McEwen said Thomas also would discuss the breast sizes of women at work, expressing special interest in women with large breasts. McEwen recalled him being so impressed with the endowments of one government employee that he asked the woman her breast size.
McEwen's statement corroborated the testimony of not only Hill but the statements made by two other women to the Senate Judiciary Committee, though those women were not called to testify.
Regarding Thomas's obsession with women's breasts, Angela Wright, who was one of Thomas's subordinates at the Equal Employment Opportunity Commission, told Senate investigators that Thomas pestered her for dates and once asked her, "What size are your breasts?"
As the Post article noted, Wright's story was backed up by a former EEOC speechwriter, who told investigators that Wright had become increasingly uneasy around Thomas because of his comments about her appearance.
But the Republicans challenged Wright's objectivity because Thomas had fired her and because she had an otherwise spotty employment record. Those concerns caused Senate Judiciary Committee Chairman Joe Biden, D-Delaware, to shy away from calling her as a witness.
Still, the Senate panel had other corroboration of the Hill-Wright complaints. Sukari Hardnett, who worked as a special assistant to Thomas in 1985 and 1986, wrote in a letter to the committee that "If you were young, black, female and reasonably attractive, you knew full well you were being inspected and auditioned as a female" by Thomas.
Though Thomas's Republican supporters called several friendly women as character references for Thomas, he apparently feared what McEwen might say if she went public in 1991. McEwen told the Post that Thomas wrote her a short note before the confirmation hearing coaching her on what she should say if asked about their relationship.
McEwen said Thomas encouraged her to take "the same attitude of his first wife" and decline to say anything, advice that McEwen followed for 19 years.
A Right-Wing Campaign
Beyond the seemingly obvious point that Thomas committed perjury to gain his seat on the U.S. Supreme Court, there is also the ugliness of how the Republicans and the Right sought to victimize the women who already had been victims of Thomas's predatory behavior. To accomplish that, an early form of the modern right-wing news media swung into action.
Though still in its pre-Fox News days, the right-wing media used its print outlets and its presence on TV and radio chat shows to demonize Hill and the others.
David Brock, then an aspiring right-wing hatchet man at The American Spectator, struck it rich by smearing Hill with the infamous description of her as "a little bit slutty and a little bit nutty." He followed that up with a full-length assault in a best-selling book entitled The Real Anita Hill, which further denounced Hill and defended Thomas.

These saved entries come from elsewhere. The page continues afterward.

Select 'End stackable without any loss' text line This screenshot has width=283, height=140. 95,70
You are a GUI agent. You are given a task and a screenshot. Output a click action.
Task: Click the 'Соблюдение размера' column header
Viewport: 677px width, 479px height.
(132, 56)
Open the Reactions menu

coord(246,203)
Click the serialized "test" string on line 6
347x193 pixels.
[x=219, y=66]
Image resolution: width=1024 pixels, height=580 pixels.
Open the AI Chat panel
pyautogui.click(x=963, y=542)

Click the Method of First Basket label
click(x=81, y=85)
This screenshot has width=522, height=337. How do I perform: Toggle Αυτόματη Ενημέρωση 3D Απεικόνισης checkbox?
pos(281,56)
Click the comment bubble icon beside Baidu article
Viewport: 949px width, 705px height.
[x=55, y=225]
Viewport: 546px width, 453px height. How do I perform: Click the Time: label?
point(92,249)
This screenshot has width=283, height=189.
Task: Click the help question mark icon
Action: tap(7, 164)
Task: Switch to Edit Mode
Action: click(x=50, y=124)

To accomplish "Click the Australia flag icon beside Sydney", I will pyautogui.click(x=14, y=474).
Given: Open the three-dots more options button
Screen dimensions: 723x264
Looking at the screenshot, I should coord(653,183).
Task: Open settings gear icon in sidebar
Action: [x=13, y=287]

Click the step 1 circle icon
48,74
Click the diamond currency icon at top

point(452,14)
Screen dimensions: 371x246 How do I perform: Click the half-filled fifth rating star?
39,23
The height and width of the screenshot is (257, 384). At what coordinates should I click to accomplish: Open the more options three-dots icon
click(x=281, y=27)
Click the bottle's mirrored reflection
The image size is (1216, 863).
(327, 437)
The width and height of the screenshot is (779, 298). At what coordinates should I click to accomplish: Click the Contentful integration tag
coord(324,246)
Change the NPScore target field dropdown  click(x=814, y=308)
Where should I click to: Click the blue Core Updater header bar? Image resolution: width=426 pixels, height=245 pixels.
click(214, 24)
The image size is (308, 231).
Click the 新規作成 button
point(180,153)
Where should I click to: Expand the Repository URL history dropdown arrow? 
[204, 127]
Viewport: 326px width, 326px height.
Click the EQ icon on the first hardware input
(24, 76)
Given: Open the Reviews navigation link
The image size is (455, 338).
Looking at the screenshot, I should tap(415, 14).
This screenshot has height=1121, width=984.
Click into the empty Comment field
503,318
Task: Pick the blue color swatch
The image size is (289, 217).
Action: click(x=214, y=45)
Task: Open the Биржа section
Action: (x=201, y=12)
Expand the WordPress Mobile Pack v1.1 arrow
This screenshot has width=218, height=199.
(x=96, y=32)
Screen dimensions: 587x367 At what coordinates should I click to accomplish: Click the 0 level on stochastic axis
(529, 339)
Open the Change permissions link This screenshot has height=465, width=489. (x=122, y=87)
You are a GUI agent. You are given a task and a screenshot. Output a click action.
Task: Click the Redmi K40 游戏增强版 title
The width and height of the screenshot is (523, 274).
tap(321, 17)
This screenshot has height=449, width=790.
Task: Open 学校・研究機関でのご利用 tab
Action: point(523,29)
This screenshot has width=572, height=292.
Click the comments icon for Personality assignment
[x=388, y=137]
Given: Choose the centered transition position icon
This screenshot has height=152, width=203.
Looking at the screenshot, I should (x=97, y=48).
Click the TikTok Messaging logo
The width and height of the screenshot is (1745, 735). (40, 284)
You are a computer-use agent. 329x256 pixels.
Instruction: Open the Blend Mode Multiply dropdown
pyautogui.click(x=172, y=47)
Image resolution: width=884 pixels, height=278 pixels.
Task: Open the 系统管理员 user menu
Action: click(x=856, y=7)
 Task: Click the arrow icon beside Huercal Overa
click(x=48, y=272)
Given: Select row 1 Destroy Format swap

Brock skyrocketed to fame and fortune as the exemplar of conservative investigative journalism. However, Brock's career path was complicated by the fact that he was gay and that the "family values" conservative movement viewed homosexuality as a sin and a perversion.
Though Brock continued as a well-paid right-wing spear-carrier into the Clinton administration, starting the spread of sexual innuendo against Bill and Hillary Clinton that would culminate in the impeachment crisis in 1998-99, Brock gradually rebelled against his personal hypocrisy.
In 2002, after his right-wing propaganda had inflicted grievous damage on individuals and the nation, Brock recanted. In a new book, Blinded by the Right, he admitted that he had defamed a number of his targets, including Anita Hill and the Clintons.
Brock also described the inner workings of the campaign to destroy Hill. Brock wrote that the propaganda operation was aided and abetted by President George H.W. Bush's White House and right-wing federal judges.